__Task prompt__:
Pictures in the data below are not part of the copy; transcribe everything else exactly.

═════ Data to use

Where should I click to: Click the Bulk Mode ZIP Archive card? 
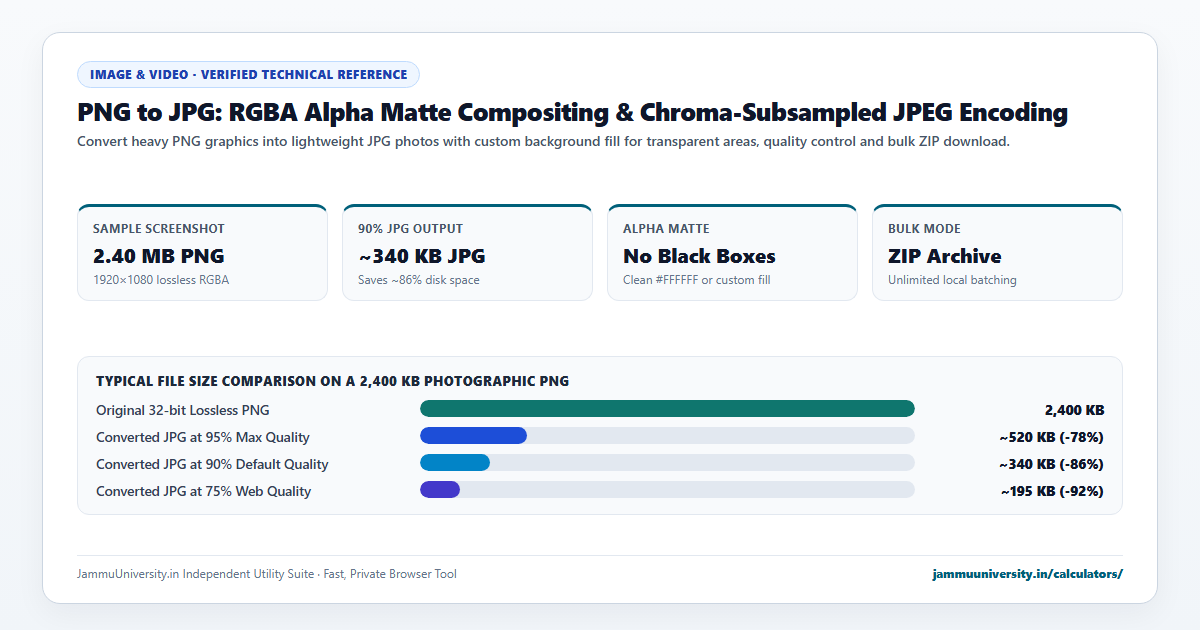997,252
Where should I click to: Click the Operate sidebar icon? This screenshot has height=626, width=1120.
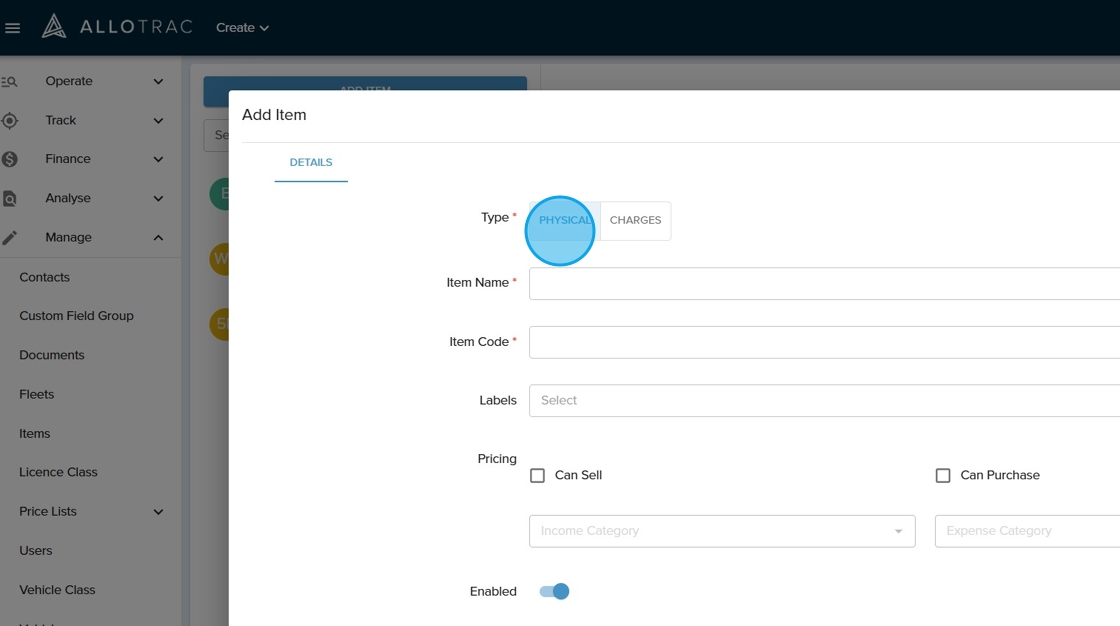(x=10, y=82)
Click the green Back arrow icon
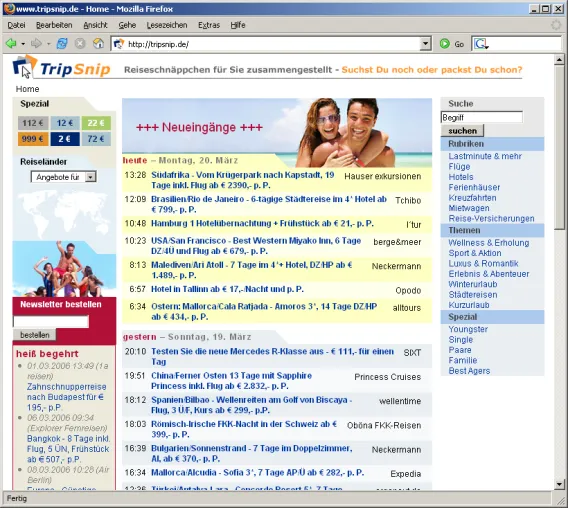 11,44
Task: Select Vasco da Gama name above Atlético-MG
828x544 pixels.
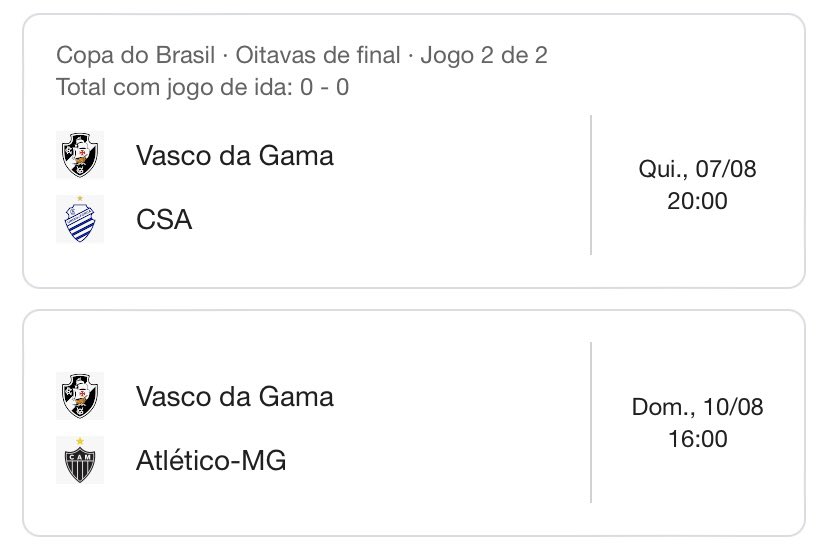Action: tap(235, 396)
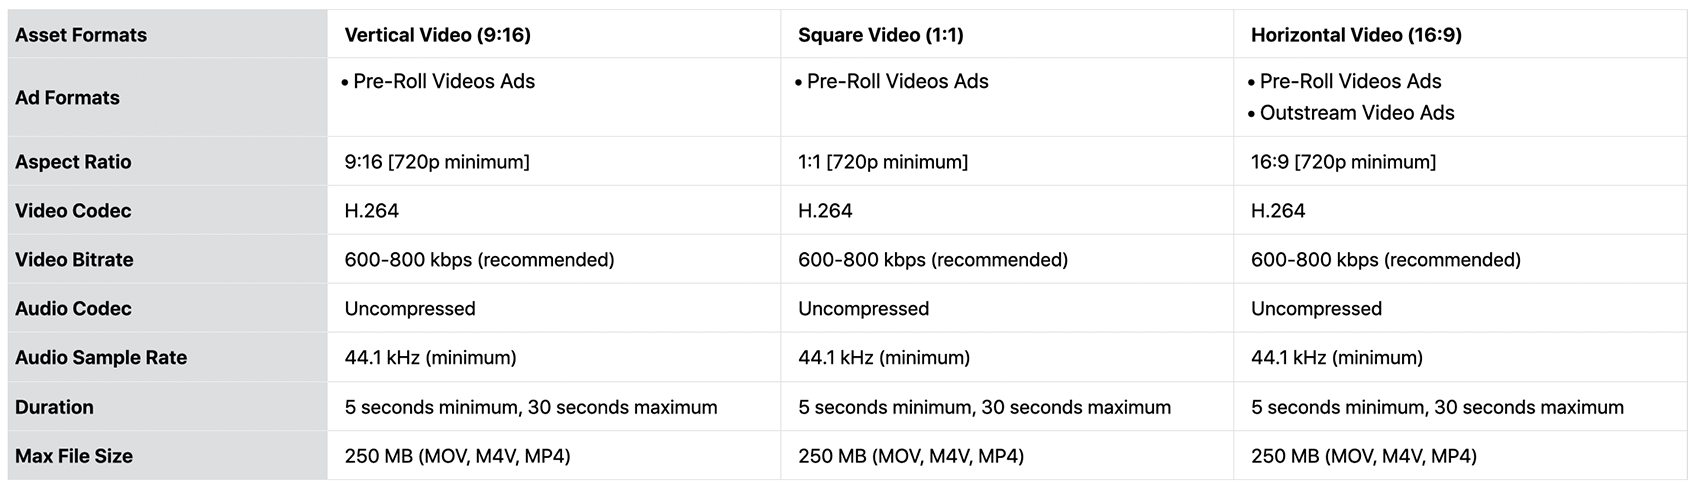Select the Max File Size row label
Screen dimensions: 1700x483
[74, 456]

══════════

__Answer section__:
Where should I click to: Click the Bulk Mode ZIP Archive card? 
997,252
Where should I click to: Click the Operate sidebar icon? This screenshot has height=626, width=1120.
(x=10, y=82)
Click the green Back arrow icon
 11,44
Task: Select Vasco da Gama name above Atlético-MG
828x544 pixels.
Action: tap(235, 396)
Select the Max File Size row label
Screen dimensions: 1700x483
[74, 456]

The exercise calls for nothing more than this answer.